Lots of my high school and post-HS friends have been dead a long time. O.D.’s, suicides, at least one murder and a few naturals. Many were bigtime drug dealers and did prison time. Don got a tattoo when we were in junior high, “J.D.,” for juvenile delinquent. Mom always pointedly pronounced his name “Shmock,” but he was a loyal friend, kinda turned his life around to where he became a private investigator, and was so considerate about my mom that she eventually grew to like him: When his body gave up and he was hospitalized in a coma, she actually went to visit him, and when he died, she asked me if she should go to his funeral. I assured her it wasn’t necessary, that after 30-plus years I had no idea who–if anyone–would be there, and if anyone were, they’d likely be fellow former, if not present, dopers and dealers.
And now, a brief aside, but first, a musical interlude!
I first saw Ralph Stanley and the Clinch Mountain Boys in Madison at the Great Hall of the Student Union in 1972, I think, five or six years before I started writing about music. Pictured second from the left next to him is Keith Whitley, who was with him then, and would later become a huge country star, whom I got to know, before drinking himself to death. I knew Ralph, too, and have always been grateful that he did a radio commercial for Obama’s first presidential campaign–extraordinary, in that he came from and represented deeply conservative political and musical territory–and let me interview him about it.
But that’s not the aside I pointed to. It’s this: Unlike most of my articles, which I post links to on Twitter, Facebook and LinkedIn, I’m giving this a “soft open”; you’ll only see it if you stumble upon it, or if one of my hundred or so subscribers sends it to you (and yes, I know it says 2,000-something, but that’s total horseshit, some kind of technical error or bots attack that I’d have to spend a lot of money to correct). It’s just way too personal, and I don’t know what my siblings would think.
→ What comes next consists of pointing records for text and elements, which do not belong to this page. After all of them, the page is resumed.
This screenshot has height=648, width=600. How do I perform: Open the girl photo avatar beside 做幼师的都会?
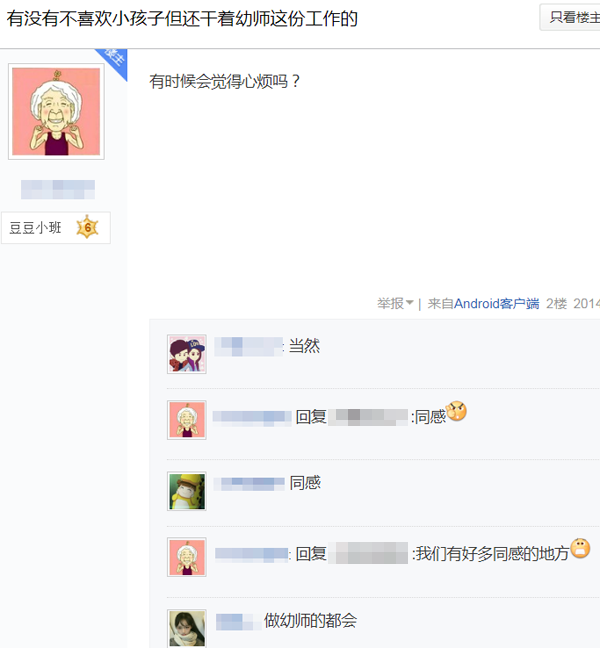pyautogui.click(x=187, y=628)
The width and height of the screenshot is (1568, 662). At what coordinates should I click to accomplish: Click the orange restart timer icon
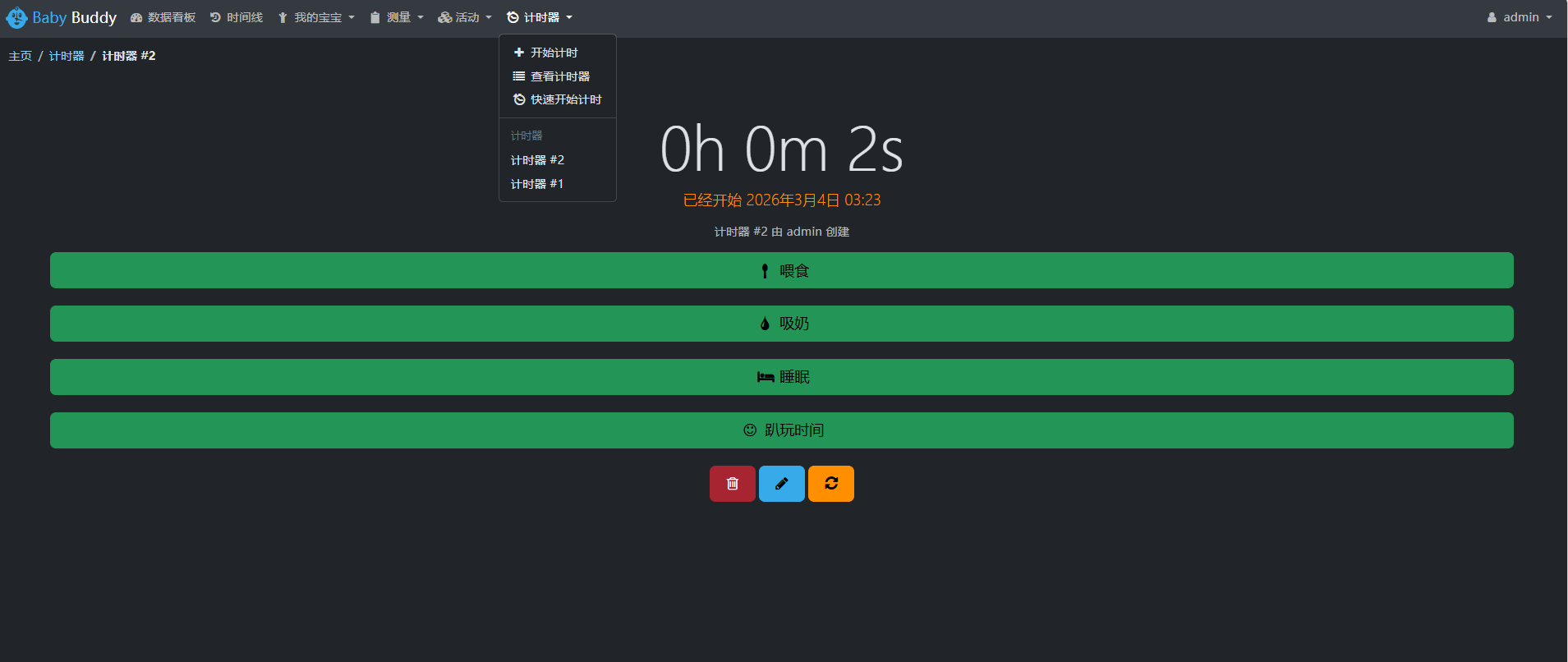[x=830, y=484]
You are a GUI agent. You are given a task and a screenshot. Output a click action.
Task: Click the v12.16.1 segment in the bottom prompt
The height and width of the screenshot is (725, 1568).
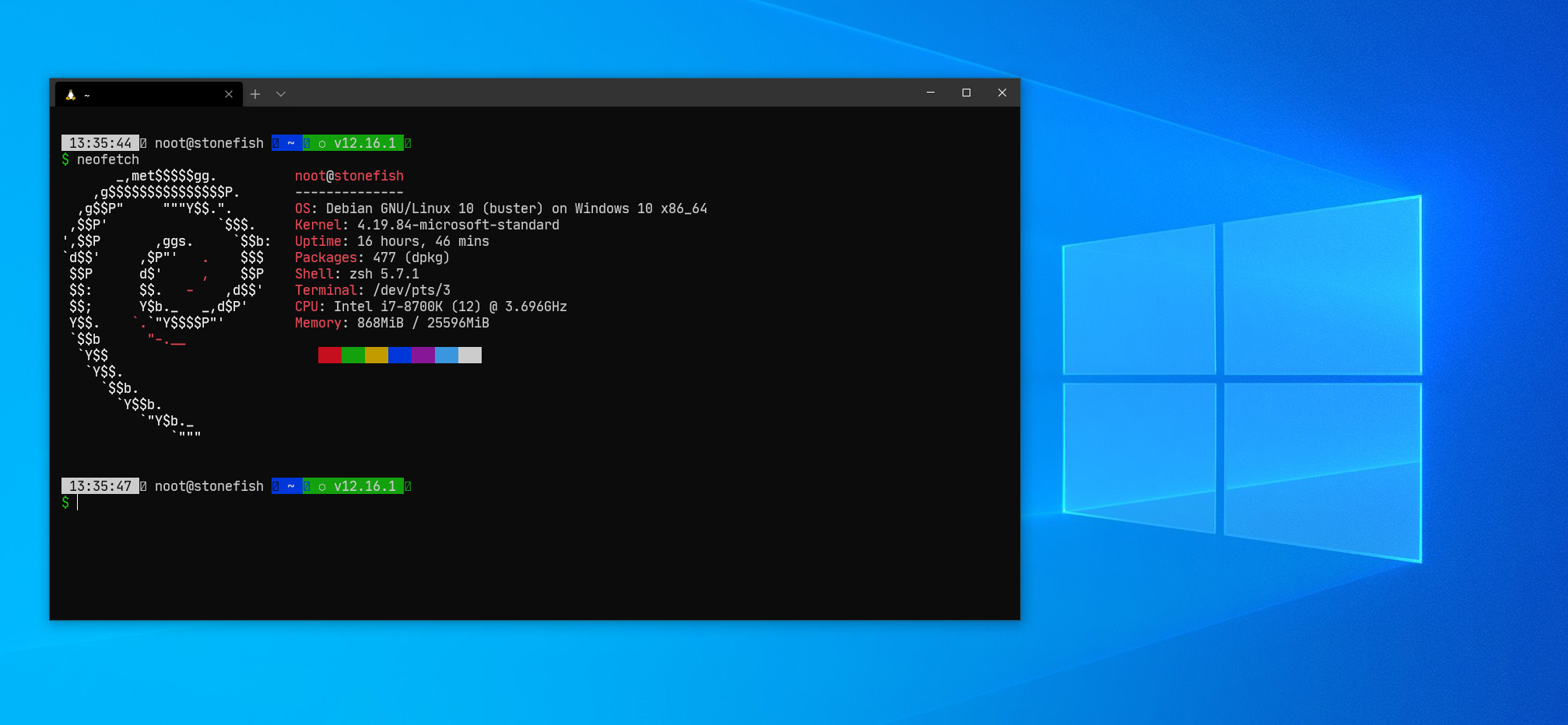point(364,486)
And last time I posted parental passings on Facebook, it brought me unimaginable grief: First came last June when I cut-and-pasted Rob Reiner’s tweet in quotes announcing his father Carl’s death and attributing it Rob, and over a hundred Facebook friends read it to mean I was somehow announcing my own father’s death and expressed their sincere but misdirected condolences. Same thing happened in September when I did the same thing with Diana Rigg’s daughter’s announcement of her mom’s death. Everyone somehow thought I was sharing my mom’s death! Total, unbearable fucking fiasco.
And besides, as Murray said to an emotional friend of his mother (Aunt Selma) when she called to console him when Selma died at 89: “Lady! She was 89!”
Anyway, I thought of all this on the plane, and I thought of the scene at the beginning of The Chinese Connection, where Bruce Lee, overcome with grief, jumps into the grave of his teacher at his funeral. And had to laugh at my brother’s offer–tongue in cheek, presumably, yet with due reverence–should I have decided to follow suit in Lincoln, that he’d do the shoveling. I had considered it for a moment, maybe, then decided against it. Maybe, if I’d been reverently wearing my Ernest Tubb t-shirt, even with a coffee stain. I’m confident he’d be okay with it.